Besides a kernel, kvm needs an "initial ramdisk", which is where it'll get
its filesystem.  (kvm can't exactly access your normal filesystem,
because it's emulating hardware, and there's no such thing as "filesystem
hardware." There are tools like the [9p
filesystem](https://www.kernel.org/doc/Documentation/filesystems/9p.txt)
that make this easier, but it's not available in all kernel builds, so we'll
avoid it for now.)

"Initial ramdisk" (initrd) sounds fancy, but it's actually just a tarball
(technically, a [cpio](https://en.wikipedia.org/wiki/Cpio) archive) that the
kernel extracts into a ramdisk at boot time.  Since we already have the
files, making the tarball is easy:
<pre><code lang='sh' src='default.initrd.do'></code></pre>

(Ignore that `try_fakeroot.sh` thing for now.  We'll get to it a bit further
down.  In our `simple.fs` example, it's a no-op anyway.)

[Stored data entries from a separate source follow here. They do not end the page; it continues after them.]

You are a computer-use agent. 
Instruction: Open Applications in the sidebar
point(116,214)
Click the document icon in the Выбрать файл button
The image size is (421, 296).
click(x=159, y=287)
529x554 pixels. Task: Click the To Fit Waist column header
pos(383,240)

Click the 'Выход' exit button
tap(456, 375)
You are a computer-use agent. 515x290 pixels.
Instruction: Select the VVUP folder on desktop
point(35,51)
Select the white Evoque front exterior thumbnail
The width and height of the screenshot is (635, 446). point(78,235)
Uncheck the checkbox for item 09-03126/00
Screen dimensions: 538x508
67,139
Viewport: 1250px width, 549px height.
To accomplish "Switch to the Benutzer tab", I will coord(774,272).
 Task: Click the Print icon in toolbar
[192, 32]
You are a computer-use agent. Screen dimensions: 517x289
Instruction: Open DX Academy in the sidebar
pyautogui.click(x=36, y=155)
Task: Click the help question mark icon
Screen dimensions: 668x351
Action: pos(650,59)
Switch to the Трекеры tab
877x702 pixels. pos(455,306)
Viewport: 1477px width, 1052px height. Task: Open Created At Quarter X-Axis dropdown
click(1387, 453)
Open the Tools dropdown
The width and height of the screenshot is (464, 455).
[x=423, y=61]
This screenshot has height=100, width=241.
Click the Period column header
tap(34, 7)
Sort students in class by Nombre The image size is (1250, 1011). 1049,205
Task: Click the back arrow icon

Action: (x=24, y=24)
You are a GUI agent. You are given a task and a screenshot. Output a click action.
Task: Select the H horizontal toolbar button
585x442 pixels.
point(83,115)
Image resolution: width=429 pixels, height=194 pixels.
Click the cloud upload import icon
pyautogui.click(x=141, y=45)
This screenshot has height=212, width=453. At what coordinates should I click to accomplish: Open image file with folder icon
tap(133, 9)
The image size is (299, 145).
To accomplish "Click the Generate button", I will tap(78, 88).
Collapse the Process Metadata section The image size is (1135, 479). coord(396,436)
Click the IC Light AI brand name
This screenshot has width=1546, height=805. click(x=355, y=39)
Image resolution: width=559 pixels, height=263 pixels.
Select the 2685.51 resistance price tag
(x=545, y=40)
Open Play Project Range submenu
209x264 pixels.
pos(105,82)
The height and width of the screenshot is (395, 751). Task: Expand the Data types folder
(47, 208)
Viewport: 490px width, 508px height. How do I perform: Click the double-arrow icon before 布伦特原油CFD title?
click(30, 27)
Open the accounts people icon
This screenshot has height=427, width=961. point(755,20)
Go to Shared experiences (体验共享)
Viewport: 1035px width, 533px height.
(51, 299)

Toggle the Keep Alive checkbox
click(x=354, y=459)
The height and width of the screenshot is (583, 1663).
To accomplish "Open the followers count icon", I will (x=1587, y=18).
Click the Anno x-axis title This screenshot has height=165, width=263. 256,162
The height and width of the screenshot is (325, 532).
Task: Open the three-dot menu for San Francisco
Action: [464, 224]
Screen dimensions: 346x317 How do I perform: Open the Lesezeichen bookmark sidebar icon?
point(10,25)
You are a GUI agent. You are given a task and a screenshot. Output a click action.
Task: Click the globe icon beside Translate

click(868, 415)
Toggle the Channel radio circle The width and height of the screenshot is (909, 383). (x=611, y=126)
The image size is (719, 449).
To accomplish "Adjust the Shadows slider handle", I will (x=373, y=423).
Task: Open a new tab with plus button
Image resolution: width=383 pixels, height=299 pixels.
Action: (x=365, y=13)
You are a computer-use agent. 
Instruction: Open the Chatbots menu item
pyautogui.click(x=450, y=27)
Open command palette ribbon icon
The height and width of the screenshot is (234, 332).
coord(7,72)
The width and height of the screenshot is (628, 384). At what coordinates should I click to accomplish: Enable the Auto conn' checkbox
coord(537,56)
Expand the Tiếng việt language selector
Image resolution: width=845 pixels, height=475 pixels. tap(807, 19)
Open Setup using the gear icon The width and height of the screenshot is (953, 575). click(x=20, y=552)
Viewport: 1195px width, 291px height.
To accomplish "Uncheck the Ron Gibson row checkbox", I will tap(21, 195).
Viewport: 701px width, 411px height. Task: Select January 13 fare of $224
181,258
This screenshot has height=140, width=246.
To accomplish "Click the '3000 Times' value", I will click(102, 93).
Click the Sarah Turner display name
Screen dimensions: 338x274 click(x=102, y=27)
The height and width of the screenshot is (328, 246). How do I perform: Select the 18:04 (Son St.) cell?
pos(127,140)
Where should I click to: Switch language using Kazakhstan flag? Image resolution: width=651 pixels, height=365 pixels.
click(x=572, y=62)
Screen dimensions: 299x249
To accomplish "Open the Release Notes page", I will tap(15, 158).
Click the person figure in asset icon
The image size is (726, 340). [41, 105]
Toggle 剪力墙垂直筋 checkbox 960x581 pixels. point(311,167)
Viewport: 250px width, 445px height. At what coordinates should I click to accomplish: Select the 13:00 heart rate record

The main thing you need to know is that, unlike tar, cpio takes a list of
files on stdin instead of on the command line, and it doesn't recurse
automatically (so if you give it a directory name, it'll store an entry for
that directory, but not its contents, unless you also provide a list of its
contents).  This gives us a lot of power, which we'll use later.  For now
we're just doing basically `find | cpio -o`, which takes all the files and
directories and puts them in a cpio archive file.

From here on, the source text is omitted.